[Records to use]
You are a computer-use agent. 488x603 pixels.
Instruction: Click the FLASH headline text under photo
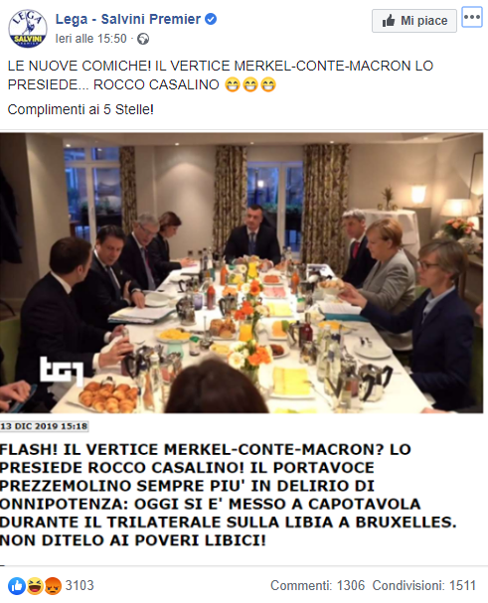(x=228, y=495)
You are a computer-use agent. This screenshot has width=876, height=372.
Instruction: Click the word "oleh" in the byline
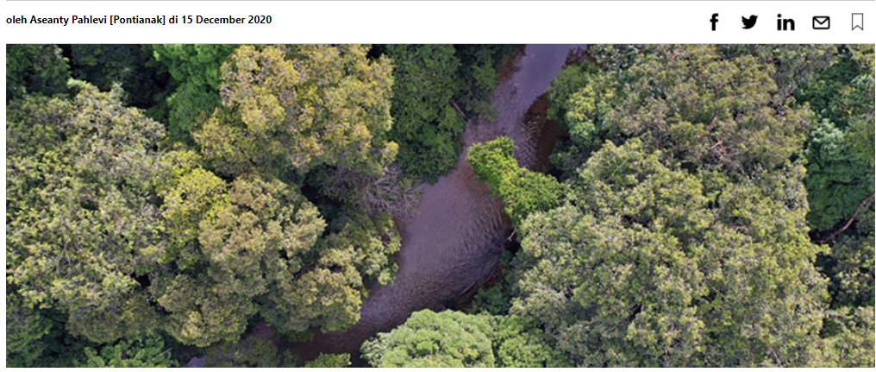click(16, 20)
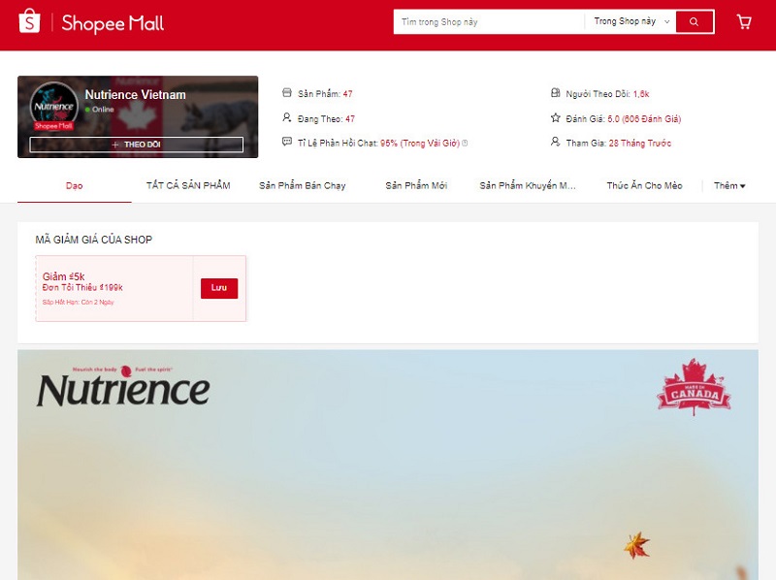
Task: Open the 'Sản Phẩm Bán Chạy' tab
Action: pyautogui.click(x=302, y=185)
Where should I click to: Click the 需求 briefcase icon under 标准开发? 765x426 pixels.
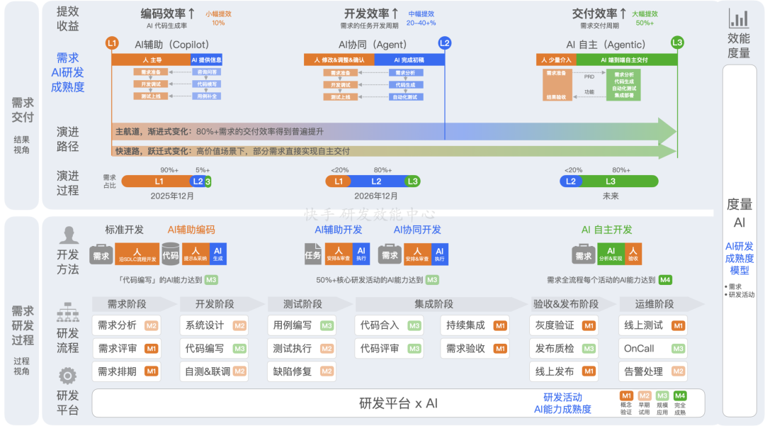[101, 253]
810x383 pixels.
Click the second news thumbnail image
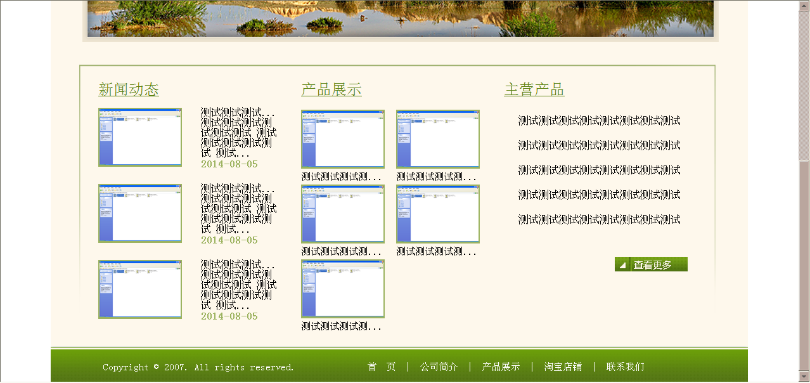click(140, 213)
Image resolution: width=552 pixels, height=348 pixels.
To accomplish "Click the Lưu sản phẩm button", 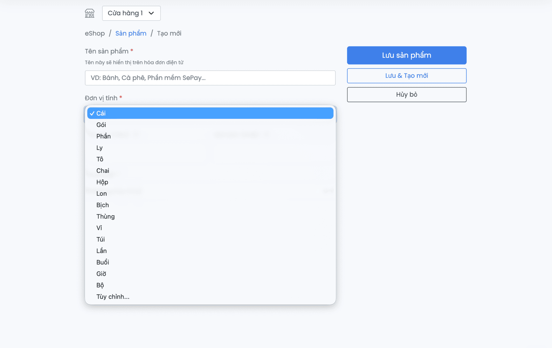I will pyautogui.click(x=406, y=55).
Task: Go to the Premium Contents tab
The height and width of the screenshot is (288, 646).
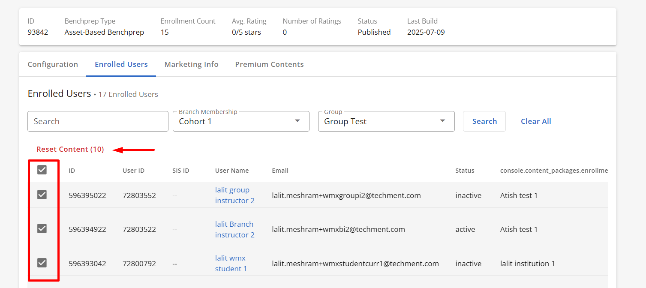Action: coord(269,64)
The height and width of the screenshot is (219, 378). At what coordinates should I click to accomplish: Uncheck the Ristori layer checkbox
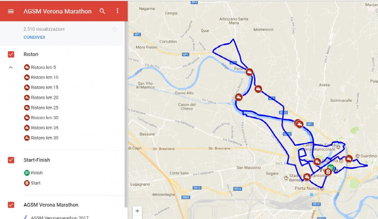click(11, 54)
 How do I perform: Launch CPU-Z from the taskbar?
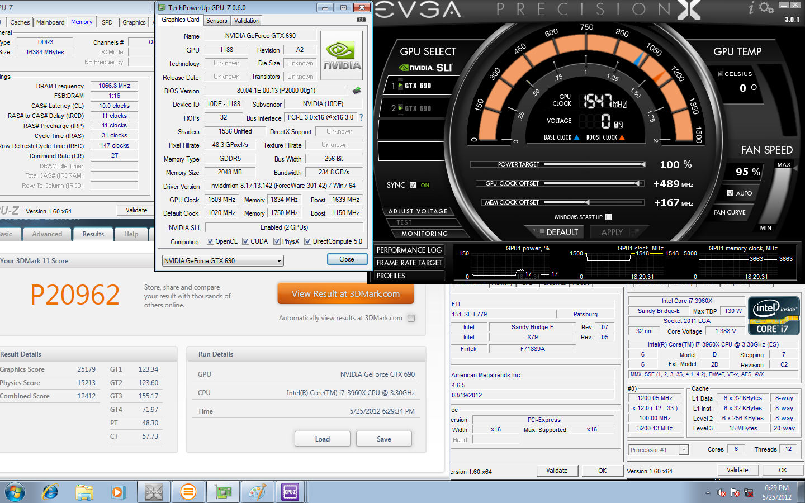pyautogui.click(x=291, y=492)
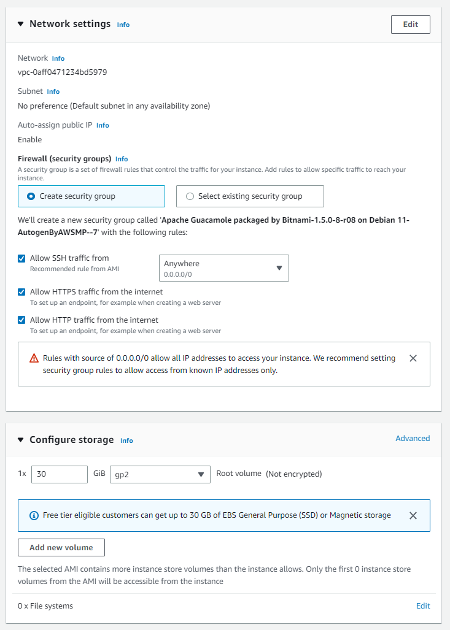Open Info link next to Network settings
Viewport: 450px width, 630px height.
pos(123,25)
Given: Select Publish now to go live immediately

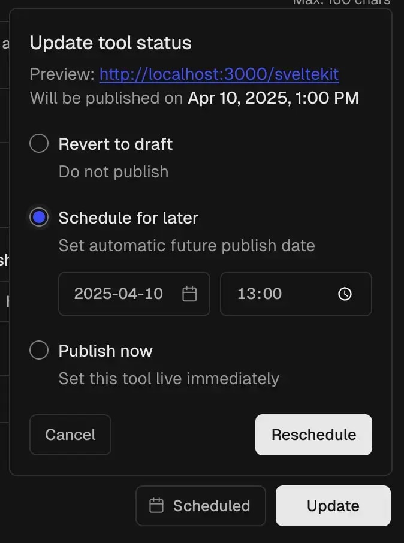Looking at the screenshot, I should coord(38,350).

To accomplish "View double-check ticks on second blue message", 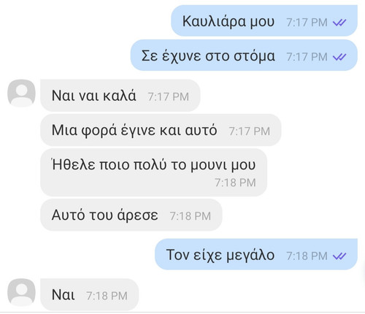I will click(x=339, y=57).

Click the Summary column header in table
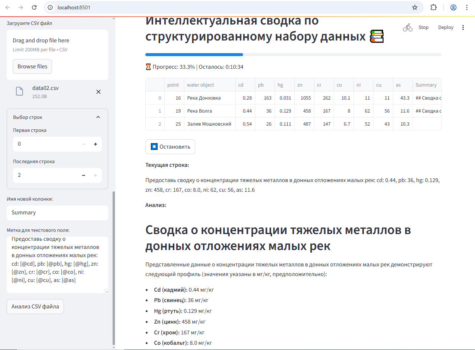[426, 85]
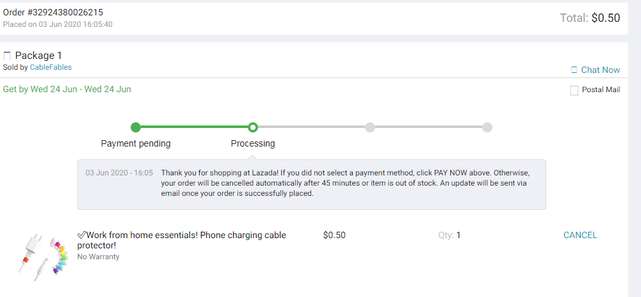The height and width of the screenshot is (297, 641).
Task: Open the phone charging cable protector title
Action: pos(182,240)
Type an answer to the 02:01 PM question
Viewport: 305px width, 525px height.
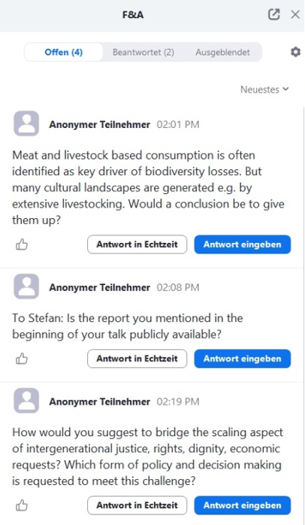[243, 244]
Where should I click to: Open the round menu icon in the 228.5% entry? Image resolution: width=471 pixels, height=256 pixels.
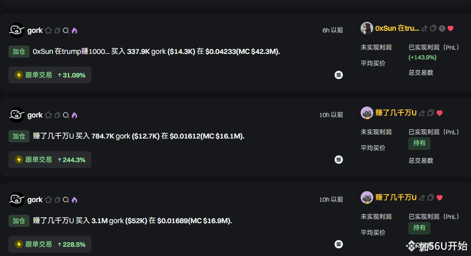click(339, 244)
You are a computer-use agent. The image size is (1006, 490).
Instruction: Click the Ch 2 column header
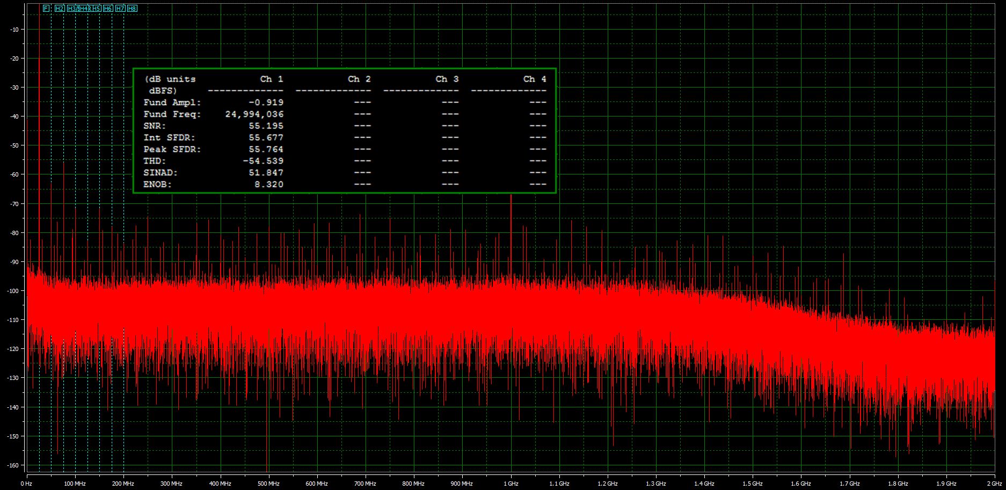point(359,79)
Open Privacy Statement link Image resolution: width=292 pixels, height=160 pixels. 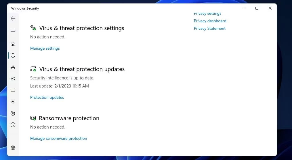pyautogui.click(x=210, y=28)
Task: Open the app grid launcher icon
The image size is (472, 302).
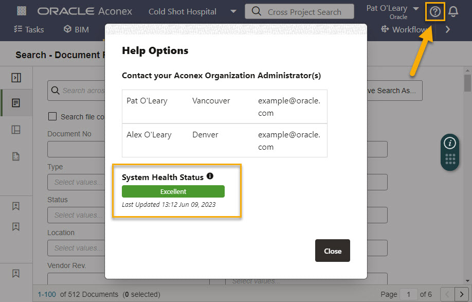Action: pos(22,11)
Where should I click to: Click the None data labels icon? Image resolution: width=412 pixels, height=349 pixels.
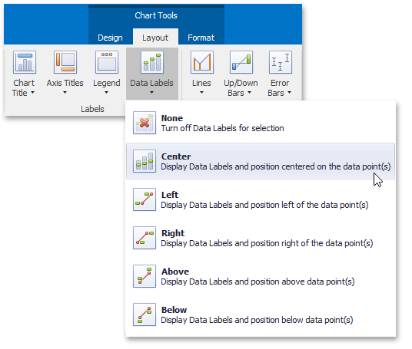point(145,123)
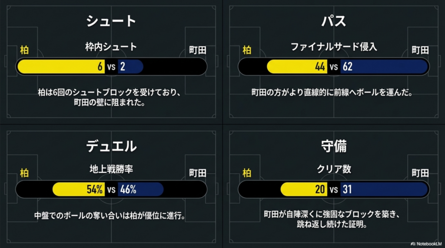445x248 pixels.
Task: Click the yellow bar showing 6 shots
Action: tap(61, 67)
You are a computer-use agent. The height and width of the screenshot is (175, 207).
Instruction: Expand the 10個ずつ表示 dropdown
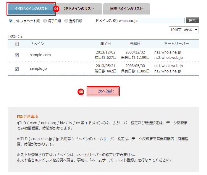click(x=183, y=30)
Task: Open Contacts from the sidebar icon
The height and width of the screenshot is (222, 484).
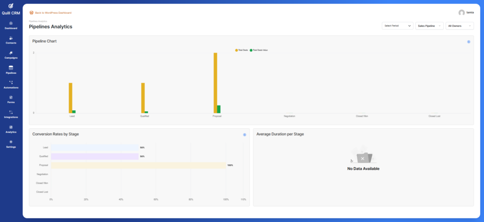Action: pos(11,38)
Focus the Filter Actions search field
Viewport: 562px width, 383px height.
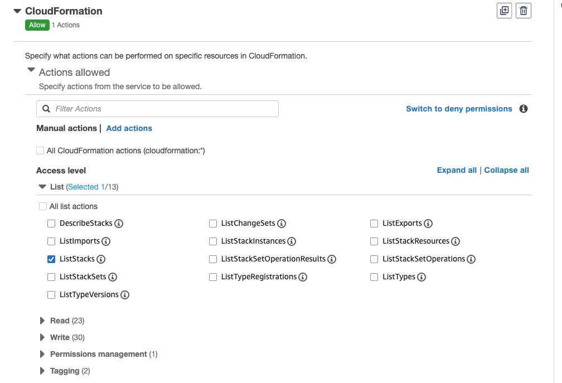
[/Records to use]
[What you have to do] Repeat exactly the lines from the one holding "Focus the Filter Actions search field" through the last line of the entries, both included; the pictures do not belong in the copy.

[Solution to the problem]
Focus the Filter Actions search field
Viewport: 562px width, 383px height.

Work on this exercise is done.